Required action:
Give back the records in full, with every line exactly as it was.

Dataset excerpts:
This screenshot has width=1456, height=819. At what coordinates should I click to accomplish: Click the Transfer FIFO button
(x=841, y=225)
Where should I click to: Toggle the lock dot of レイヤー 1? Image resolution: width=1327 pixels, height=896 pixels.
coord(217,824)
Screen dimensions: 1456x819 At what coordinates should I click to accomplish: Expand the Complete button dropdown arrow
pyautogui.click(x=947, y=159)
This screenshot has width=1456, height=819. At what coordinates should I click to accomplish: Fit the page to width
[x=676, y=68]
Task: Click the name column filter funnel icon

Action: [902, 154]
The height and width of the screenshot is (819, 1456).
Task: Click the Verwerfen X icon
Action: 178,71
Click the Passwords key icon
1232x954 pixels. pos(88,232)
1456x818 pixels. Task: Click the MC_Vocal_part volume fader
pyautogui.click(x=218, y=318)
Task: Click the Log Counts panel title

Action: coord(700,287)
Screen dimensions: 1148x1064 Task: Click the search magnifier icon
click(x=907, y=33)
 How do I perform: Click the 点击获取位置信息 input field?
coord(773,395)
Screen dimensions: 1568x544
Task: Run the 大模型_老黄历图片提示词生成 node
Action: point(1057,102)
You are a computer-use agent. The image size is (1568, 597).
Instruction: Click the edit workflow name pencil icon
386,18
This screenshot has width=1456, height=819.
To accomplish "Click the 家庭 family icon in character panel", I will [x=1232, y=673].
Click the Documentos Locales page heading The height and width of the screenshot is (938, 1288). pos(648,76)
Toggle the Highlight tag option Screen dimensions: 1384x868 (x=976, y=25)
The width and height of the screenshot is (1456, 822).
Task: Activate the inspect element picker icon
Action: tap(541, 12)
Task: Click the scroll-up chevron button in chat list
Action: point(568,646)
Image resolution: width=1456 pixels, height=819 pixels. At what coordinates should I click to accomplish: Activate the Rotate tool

Written response:
This screenshot has width=1456, height=819. At what coordinates should I click to accomplish: Click the Transfer FIFO button
(x=841, y=225)
Where should I click to: Toggle the lock dot of レイヤー 1? Image resolution: width=1327 pixels, height=896 pixels.
coord(217,824)
Screen dimensions: 1456x819 At what coordinates should I click to accomplish: Expand the Complete button dropdown arrow
pyautogui.click(x=947, y=159)
This screenshot has width=1456, height=819. At what coordinates should I click to accomplish: Fit the page to width
[x=676, y=68]
Task: Click the name column filter funnel icon

Action: [902, 154]
The height and width of the screenshot is (819, 1456).
Task: Click the Verwerfen X icon
Action: 178,71
Click the Passwords key icon
1232x954 pixels. pos(88,232)
1456x818 pixels. Task: Click the MC_Vocal_part volume fader
pyautogui.click(x=218, y=318)
Task: Click the Log Counts panel title

Action: coord(700,287)
Screen dimensions: 1148x1064 Task: Click the search magnifier icon
click(x=907, y=33)
 How do I perform: Click the 点击获取位置信息 input field?
coord(773,395)
Screen dimensions: 1568x544
Task: Run the 大模型_老黄历图片提示词生成 node
Action: point(1057,102)
You are a computer-use agent. The image size is (1568, 597).
Instruction: Click the edit workflow name pencil icon
386,18
This screenshot has width=1456, height=819.
To accomplish "Click the 家庭 family icon in character panel", I will [x=1232, y=673].
Click the Documentos Locales page heading The height and width of the screenshot is (938, 1288). pos(648,76)
Toggle the Highlight tag option Screen dimensions: 1384x868 (x=976, y=25)
The width and height of the screenshot is (1456, 822).
Task: Activate the inspect element picker icon
Action: tap(541, 12)
Task: Click the scroll-up chevron button in chat list
Action: point(568,646)
Image resolution: width=1456 pixels, height=819 pixels. At what coordinates should I click to accomplish: Activate the Rotate tool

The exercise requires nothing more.